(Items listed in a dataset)
******
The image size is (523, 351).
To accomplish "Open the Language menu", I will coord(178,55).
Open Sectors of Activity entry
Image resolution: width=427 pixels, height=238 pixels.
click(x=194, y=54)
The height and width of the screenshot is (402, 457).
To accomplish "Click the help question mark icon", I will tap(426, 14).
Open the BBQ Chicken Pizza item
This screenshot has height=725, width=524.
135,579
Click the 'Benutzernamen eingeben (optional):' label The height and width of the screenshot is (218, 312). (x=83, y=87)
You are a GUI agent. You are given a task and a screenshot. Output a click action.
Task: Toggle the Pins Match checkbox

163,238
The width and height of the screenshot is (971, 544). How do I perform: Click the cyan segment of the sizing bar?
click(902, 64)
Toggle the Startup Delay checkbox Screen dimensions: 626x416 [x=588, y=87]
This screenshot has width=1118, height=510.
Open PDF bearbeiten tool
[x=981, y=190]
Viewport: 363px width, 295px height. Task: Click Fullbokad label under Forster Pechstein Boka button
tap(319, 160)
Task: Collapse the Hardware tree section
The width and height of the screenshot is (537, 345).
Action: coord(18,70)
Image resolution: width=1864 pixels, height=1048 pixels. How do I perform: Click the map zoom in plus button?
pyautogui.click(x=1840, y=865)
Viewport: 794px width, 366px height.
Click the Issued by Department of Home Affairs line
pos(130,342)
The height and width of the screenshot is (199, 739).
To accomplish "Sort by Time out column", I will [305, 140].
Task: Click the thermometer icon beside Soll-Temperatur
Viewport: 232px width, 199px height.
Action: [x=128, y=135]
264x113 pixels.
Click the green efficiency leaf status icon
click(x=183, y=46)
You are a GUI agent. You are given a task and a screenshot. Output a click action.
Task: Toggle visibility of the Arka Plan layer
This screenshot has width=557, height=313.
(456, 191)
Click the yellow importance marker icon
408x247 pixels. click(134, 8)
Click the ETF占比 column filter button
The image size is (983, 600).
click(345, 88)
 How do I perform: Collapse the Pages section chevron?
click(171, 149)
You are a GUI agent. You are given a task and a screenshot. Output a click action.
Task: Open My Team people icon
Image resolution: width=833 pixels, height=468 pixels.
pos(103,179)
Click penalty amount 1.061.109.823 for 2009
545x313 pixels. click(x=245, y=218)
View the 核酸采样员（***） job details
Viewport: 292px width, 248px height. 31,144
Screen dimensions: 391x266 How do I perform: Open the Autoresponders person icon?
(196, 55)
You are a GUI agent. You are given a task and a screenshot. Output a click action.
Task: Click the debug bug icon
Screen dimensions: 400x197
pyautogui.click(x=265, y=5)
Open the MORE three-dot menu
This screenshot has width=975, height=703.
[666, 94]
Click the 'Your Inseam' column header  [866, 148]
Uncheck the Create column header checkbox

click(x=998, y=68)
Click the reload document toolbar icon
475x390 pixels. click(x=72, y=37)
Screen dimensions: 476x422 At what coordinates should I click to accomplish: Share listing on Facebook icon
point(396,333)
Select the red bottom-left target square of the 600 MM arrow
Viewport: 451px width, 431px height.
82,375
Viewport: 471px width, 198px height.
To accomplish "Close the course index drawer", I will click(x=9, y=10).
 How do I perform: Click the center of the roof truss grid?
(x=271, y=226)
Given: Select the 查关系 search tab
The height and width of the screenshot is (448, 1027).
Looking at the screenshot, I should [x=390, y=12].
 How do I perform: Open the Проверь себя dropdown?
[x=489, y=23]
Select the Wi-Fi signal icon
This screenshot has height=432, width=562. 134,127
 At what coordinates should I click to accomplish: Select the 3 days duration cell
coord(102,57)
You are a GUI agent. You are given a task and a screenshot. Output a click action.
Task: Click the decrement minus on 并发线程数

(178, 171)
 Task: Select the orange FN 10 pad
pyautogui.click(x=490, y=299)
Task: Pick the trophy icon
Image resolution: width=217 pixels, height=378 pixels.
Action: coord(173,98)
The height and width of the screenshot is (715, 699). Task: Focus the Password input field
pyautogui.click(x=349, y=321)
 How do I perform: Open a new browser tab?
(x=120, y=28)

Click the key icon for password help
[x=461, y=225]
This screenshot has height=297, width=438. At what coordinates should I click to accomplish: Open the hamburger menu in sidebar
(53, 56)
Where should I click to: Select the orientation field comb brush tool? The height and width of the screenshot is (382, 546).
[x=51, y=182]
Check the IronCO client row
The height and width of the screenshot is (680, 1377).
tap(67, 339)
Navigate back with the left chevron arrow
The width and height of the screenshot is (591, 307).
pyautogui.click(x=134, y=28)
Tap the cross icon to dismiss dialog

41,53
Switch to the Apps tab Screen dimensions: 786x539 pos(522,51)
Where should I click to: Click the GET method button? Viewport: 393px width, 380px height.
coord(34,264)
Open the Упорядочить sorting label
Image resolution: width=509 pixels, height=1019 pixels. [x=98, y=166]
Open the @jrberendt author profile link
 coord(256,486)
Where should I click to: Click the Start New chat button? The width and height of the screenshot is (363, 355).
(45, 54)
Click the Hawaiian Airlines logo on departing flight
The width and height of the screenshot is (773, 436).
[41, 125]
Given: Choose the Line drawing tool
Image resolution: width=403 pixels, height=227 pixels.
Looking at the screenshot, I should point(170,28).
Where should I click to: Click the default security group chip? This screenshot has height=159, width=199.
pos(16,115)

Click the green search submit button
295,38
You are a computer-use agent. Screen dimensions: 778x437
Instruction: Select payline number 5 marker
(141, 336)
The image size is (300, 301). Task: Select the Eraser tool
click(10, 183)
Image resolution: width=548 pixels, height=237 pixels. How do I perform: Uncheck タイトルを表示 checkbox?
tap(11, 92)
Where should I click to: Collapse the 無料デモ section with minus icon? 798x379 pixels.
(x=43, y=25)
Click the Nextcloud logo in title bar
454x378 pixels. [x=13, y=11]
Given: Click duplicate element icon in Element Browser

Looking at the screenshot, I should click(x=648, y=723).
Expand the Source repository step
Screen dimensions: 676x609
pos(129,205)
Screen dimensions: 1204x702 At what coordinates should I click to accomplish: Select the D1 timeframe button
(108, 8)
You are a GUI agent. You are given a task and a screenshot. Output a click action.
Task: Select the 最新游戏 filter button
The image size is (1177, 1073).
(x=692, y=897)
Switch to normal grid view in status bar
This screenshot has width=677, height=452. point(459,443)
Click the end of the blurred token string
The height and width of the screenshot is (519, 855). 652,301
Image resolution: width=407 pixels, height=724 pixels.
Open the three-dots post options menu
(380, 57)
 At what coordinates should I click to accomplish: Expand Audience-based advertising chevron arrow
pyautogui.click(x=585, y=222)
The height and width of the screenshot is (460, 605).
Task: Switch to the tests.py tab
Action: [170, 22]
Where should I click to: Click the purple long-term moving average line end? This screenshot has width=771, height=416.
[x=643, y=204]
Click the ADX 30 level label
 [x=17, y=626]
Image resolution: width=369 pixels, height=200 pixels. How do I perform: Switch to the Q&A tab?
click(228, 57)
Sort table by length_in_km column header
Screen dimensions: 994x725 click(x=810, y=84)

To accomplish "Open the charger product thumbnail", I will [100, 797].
******
**Task to complete:**
Across all the records, find the lines containing the word "left" and reproduce each one.

**Response for this exercise:**
Select the red bottom-left target square of the 600 MM arrow
Navigate back with the left chevron arrow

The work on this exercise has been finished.